Friday, Jul. 18, 1969
Finch's Quandary
I don't really feel that I've lost any equity. Our relationship isn't built that way. We've been through lots of wars before, and we both realize that you don't win them all.
Robert Finch, as he himself insists, may not have lost any equity with Richard Nixon. But their 20-year relationship has become strained. Yielding to pressure from the potent American Medical Association last month, the President humiliated the Health, Education and Welfare Secretary by failing to support his choice of Boston Physician John Knowles for a top department post. Bowing to his supporters in the South, Nixon later allowed Administration conservatives led by Attorney General John Mitchell to overcome Finch's reluctance to relax the standards for school desegregation. Continuing conflict between Nixon and the Cabinet's outstanding liberal over the tone and direction of the Administration's domestic policies seems inevitable.
Conflicting Constituencies. Their differences are political and philosophical, not personal. Nixon and Finch serve conflicting constituencies. In his courtship of the broad American middle class, Nixon has largely ignored the very groups that his HEW chief must serve--the poor, the black, the young and the disadvantaged. In so doing, he has undercut his fellow Californian and made his already complex job even more difficult.

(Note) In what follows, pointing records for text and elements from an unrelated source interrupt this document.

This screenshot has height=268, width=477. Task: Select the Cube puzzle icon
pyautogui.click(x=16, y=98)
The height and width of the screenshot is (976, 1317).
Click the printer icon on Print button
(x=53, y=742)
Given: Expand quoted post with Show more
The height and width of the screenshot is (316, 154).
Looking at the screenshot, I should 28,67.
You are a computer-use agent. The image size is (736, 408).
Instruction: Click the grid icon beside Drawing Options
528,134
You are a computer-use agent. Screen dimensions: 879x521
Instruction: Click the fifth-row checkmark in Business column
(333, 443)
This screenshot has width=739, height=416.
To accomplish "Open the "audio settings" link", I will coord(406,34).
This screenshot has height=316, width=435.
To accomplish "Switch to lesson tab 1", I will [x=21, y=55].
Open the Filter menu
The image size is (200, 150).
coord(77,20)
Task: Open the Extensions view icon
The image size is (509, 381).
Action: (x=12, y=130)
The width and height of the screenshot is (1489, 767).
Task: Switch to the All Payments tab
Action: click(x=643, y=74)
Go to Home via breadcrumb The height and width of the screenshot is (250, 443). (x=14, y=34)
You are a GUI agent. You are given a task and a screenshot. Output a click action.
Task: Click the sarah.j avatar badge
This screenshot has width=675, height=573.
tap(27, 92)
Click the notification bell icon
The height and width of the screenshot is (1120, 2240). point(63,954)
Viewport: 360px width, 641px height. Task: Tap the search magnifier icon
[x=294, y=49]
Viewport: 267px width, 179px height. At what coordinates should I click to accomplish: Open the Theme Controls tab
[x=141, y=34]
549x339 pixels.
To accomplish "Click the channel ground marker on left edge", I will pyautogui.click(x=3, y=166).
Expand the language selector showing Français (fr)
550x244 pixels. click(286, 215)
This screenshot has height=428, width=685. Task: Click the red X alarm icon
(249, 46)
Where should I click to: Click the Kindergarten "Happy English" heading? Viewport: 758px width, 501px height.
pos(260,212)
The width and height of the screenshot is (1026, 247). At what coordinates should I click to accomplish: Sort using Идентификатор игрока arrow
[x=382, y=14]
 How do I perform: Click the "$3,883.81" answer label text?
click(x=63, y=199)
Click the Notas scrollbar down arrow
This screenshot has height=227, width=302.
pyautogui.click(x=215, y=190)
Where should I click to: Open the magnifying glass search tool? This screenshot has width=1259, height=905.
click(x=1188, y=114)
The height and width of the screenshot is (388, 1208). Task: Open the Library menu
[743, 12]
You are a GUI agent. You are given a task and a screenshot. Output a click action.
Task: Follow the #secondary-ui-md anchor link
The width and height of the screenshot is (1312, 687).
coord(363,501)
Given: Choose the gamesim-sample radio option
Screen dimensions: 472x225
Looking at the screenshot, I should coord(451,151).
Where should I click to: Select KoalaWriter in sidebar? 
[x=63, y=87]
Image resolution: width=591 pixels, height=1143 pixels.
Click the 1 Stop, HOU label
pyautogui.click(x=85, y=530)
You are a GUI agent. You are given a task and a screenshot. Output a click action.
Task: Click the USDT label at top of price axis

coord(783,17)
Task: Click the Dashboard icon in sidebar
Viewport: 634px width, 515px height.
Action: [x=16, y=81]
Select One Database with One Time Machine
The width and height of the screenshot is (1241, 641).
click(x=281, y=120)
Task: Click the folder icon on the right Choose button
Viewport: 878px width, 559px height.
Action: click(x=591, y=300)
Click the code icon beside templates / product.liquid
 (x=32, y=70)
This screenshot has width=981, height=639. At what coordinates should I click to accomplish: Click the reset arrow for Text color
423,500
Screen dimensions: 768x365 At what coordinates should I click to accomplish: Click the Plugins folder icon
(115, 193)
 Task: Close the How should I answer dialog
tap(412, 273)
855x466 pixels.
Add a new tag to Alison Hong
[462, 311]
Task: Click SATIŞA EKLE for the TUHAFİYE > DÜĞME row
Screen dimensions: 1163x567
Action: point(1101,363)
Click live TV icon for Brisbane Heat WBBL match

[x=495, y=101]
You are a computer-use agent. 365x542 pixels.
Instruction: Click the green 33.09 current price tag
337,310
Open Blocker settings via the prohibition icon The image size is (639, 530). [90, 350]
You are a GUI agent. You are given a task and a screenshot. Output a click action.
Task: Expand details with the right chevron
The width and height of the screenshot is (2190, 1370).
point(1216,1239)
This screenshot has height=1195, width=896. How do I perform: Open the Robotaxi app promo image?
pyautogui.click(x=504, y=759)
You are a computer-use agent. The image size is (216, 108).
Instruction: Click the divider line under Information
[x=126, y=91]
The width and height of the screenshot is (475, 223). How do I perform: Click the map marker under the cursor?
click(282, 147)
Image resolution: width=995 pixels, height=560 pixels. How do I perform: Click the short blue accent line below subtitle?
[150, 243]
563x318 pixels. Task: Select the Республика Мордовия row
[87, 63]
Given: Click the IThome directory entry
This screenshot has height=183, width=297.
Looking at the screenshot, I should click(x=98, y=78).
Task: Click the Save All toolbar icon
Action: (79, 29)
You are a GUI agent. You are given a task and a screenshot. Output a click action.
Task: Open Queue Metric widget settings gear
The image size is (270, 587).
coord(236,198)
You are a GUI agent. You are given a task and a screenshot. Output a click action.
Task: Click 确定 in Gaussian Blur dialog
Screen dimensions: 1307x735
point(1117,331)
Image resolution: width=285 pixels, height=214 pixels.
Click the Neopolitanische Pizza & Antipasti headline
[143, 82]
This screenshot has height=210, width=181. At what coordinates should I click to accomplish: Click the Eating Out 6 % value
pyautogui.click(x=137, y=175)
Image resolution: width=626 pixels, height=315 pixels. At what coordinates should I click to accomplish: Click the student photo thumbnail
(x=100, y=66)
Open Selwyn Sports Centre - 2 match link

In what seemed to be a move to bolster Finch's stock in the Administration and on Capitol Hill, Nixon last week declared his "complete and unqualified support" of a set of HEW proposals to combat the rising costs of health care. Warning that the nation faced a "massive crisis," he placed his presidential imprimatur on a report prepared by Finch and Dr. Roger O. Egeberg, who was named Assistant Secretary for Health and Scientific Affairs after the Knowles appointment collapsed.
Rhetoric, Not Remedies. The report was stronger on rhetoric than remedies. Blaming the high (average: $70 a day) cost of hospital care on the previous Administration, it warned that the federal share of the Medicaid program of health care for the poor alone could sextuple its $2.5 billion annual cost by 1975 unless draconic measures are adopted. The HEW message proposed a combination of voluntary action by the medical profession and hospitals, plus close supervision by the Government. HEW, the report said, will increase and intensify its programs for reviewing drug utilization and effectiveness, tighten its surveillance of Medicare-Medicaid fees and payments, and realign or diversify federally approved hospital programs.
While Nixon's endorsement may have helped Finch regain some of his lost prestige, the school integration compromise did nothing to improve the Secretary's standing with his black constituency. Finch had argued that school districts should, without exception, comply with the 1964 Civil Rights Act by the fall of 1970, according to HEW's original timetable. Instead, the Administration provided a Dixie-wide loophole by allowing districts with "extreme and valid reasons" to postpone integration beyond that date, with no firm deadline for eventual compliance. Finch loyally rationalized that the Administration's new policy could actually prove stronger, since it would call for a nationwide rather than a regional approach to integration, but few liberal educators were convinced.
Surprise Suits. The Administration did, however, move quickly against several noncomplying school districts. Finch himself last week cut off federal funds to schools in Florida, Georgia and South Carolina. The Justice Department, meanwhile, started desegregation suits against eight Southern school districts and warned a state and two cities to comply with federal guidelines or face court action. One of the warnings, aimed at Georgia, was hardly unexpected. Two others came ,as a surprise. The Administration ordered the city of Waterbury, Conn., to take immediate action to end racial imbalance in its schools or face a suit. It also gave Chicago a fortnight to end faculty segregation or face similar action (see box). Despite this flurry of activity, liberals and blacks, familiar with the slow pace of court proceedings, remain skeptical about the Administration's intentions and sincerity.
Finch remains publicly optimistic, although there has been more open sniping at him and his department by White House staffers since the Knowles contretemps. Philosophical about his recent setbacks, he admits only that his "batting average has fallen off sharply." But he denies rumors that he will soon be leaving the Nixon team to run for the Senate in California. "This," he said of his job, "is a four-year commitment." Whether he will be able to keep that commitment and still serve his constituency is highly doubtful.